Item-finding records
-------------------------

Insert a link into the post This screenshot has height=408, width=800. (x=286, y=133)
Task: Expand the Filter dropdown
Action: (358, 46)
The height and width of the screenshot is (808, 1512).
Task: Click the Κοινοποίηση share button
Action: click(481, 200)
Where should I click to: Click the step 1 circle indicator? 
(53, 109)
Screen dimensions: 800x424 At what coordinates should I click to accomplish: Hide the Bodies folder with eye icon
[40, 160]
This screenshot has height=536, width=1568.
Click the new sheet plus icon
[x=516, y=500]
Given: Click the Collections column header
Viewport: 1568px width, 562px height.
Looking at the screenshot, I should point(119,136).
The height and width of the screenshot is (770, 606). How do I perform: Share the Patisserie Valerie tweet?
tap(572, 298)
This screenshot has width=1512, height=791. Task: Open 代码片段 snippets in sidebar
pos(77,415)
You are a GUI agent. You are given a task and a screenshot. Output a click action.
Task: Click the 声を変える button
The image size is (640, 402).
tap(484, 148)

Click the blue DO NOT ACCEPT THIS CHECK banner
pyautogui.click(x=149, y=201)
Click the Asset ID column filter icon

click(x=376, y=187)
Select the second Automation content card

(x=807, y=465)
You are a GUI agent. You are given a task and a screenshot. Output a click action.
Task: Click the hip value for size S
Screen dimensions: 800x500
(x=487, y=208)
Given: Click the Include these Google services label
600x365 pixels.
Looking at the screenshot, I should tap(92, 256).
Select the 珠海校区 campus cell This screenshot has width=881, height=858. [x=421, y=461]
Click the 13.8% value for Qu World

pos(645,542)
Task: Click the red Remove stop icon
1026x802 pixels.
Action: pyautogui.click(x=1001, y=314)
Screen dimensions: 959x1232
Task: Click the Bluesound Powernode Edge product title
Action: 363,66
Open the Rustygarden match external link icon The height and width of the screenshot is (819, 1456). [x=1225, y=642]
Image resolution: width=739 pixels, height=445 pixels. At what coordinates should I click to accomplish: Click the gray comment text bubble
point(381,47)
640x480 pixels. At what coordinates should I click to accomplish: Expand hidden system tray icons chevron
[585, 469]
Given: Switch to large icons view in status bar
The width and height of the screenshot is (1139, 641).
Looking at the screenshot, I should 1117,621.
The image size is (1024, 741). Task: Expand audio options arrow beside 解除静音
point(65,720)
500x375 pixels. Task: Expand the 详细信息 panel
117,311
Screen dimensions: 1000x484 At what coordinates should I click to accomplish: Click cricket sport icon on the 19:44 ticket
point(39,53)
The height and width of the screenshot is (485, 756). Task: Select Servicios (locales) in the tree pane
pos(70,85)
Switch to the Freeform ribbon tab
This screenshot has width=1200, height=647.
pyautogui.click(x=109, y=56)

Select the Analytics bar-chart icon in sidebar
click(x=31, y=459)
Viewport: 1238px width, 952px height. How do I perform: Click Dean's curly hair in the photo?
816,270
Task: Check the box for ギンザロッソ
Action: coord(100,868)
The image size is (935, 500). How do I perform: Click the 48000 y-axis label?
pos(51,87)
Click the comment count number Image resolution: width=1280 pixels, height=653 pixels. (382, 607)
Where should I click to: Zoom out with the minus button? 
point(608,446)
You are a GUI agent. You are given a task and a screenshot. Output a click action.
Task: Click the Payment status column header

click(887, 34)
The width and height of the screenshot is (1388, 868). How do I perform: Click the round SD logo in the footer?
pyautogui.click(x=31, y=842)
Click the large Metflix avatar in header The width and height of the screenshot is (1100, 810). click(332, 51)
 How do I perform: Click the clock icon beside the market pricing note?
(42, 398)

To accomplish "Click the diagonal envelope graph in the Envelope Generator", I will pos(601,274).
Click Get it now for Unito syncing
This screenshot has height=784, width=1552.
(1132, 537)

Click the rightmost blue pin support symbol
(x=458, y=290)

-------------------------

__EXERCISE AIM__: Output each line of the rows above as a Markdown table with the columns "No." and "Line". Number the lines in order and leave out blank lines.

__COMPLETE ANSWER__:
| No. | Line |
|---|---|
| 1 | Insert a link into the post This screenshot has height=408, width=800. (x=286, y=133) |
| 2 | Task: Expand the Filter dropdown |
| 3 | Action: (358, 46) |
| 4 | The height and width of the screenshot is (808, 1512). |
| 5 | Task: Click the Κοινοποίηση share button |
| 6 | Action: click(481, 200) |
| 7 | Where should I click to: Click the step 1 circle indicator?  |
| 8 | (53, 109) |
| 9 | Screen dimensions: 800x424 At what coordinates should I click to accomplish: Hide the Bodies folder with eye icon |
| 10 | [40, 160] |
| 11 | This screenshot has height=536, width=1568. |
| 12 | Click the new sheet plus icon |
| 13 | [x=516, y=500] |
| 14 | Given: Click the Collections column header |
| 15 | Viewport: 1568px width, 562px height. |
| 16 | Looking at the screenshot, I should point(119,136). |
| 17 | The height and width of the screenshot is (770, 606). How do I perform: Share the Patisserie Valerie tweet? |
| 18 | tap(572, 298) |
| 19 | This screenshot has width=1512, height=791. Task: Open 代码片段 snippets in sidebar |
| 20 | pos(77,415) |
| 21 | You are a GUI agent. You are given a task and a screenshot. Output a click action. |
| 22 | Task: Click the 声を変える button |
| 23 | The image size is (640, 402). |
| 24 | tap(484, 148) |
| 25 | Click the blue DO NOT ACCEPT THIS CHECK banner |
| 26 | pyautogui.click(x=149, y=201) |
| 27 | Click the Asset ID column filter icon |
| 28 | click(x=376, y=187) |
| 29 | Select the second Automation content card |
| 30 | (x=807, y=465) |
| 31 | You are a GUI agent. You are given a task and a screenshot. Output a click action. |
| 32 | Task: Click the hip value for size S |
| 33 | Screen dimensions: 800x500 |
| 34 | (x=487, y=208) |
| 35 | Given: Click the Include these Google services label |
| 36 | 600x365 pixels. |
| 37 | Looking at the screenshot, I should tap(92, 256). |
| 38 | Select the 珠海校区 campus cell This screenshot has width=881, height=858. [x=421, y=461] |
| 39 | Click the 13.8% value for Qu World |
| 40 | pos(645,542) |
| 41 | Task: Click the red Remove stop icon |
| 42 | 1026x802 pixels. |
| 43 | Action: pyautogui.click(x=1001, y=314) |
| 44 | Screen dimensions: 959x1232 |
| 45 | Task: Click the Bluesound Powernode Edge product title |
| 46 | Action: 363,66 |
| 47 | Open the Rustygarden match external link icon The height and width of the screenshot is (819, 1456). [x=1225, y=642] |
| 48 | Image resolution: width=739 pixels, height=445 pixels. At what coordinates should I click to accomplish: Click the gray comment text bubble |
| 49 | point(381,47) |
| 50 | 640x480 pixels. At what coordinates should I click to accomplish: Expand hidden system tray icons chevron |
| 51 | [585, 469] |
| 52 | Given: Switch to large icons view in status bar |
| 53 | The width and height of the screenshot is (1139, 641). |
| 54 | Looking at the screenshot, I should 1117,621. |
| 55 | The image size is (1024, 741). Task: Expand audio options arrow beside 解除静音 |
| 56 | point(65,720) |
| 57 | 500x375 pixels. Task: Expand the 详细信息 panel |
| 58 | 117,311 |
| 59 | Screen dimensions: 1000x484 At what coordinates should I click to accomplish: Click cricket sport icon on the 19:44 ticket |
| 60 | point(39,53) |
| 61 | The height and width of the screenshot is (485, 756). Task: Select Servicios (locales) in the tree pane |
| 62 | pos(70,85) |
| 63 | Switch to the Freeform ribbon tab |
| 64 | This screenshot has width=1200, height=647. |
| 65 | pyautogui.click(x=109, y=56) |
| 66 | Select the Analytics bar-chart icon in sidebar |
| 67 | click(x=31, y=459) |
| 68 | Viewport: 1238px width, 952px height. How do I perform: Click Dean's curly hair in the photo? |
| 69 | 816,270 |
| 70 | Task: Check the box for ギンザロッソ |
| 71 | Action: coord(100,868) |
| 72 | The image size is (935, 500). How do I perform: Click the 48000 y-axis label? |
| 73 | pos(51,87) |
| 74 | Click the comment count number Image resolution: width=1280 pixels, height=653 pixels. (382, 607) |
| 75 | Where should I click to: Zoom out with the minus button?  |
| 76 | point(608,446) |
| 77 | You are a GUI agent. You are given a task and a screenshot. Output a click action. |
| 78 | Task: Click the Payment status column header |
| 79 | click(887, 34) |
| 80 | The width and height of the screenshot is (1388, 868). How do I perform: Click the round SD logo in the footer? |
| 81 | pyautogui.click(x=31, y=842) |
| 82 | Click the large Metflix avatar in header The width and height of the screenshot is (1100, 810). click(332, 51) |
| 83 |  How do I perform: Click the clock icon beside the market pricing note? |
| 84 | (42, 398) |
| 85 | To accomplish "Click the diagonal envelope graph in the Envelope Generator", I will pos(601,274). |
| 86 | Click Get it now for Unito syncing |
| 87 | This screenshot has height=784, width=1552. |
| 88 | (1132, 537) |
| 89 | Click the rightmost blue pin support symbol |
| 90 | (x=458, y=290) |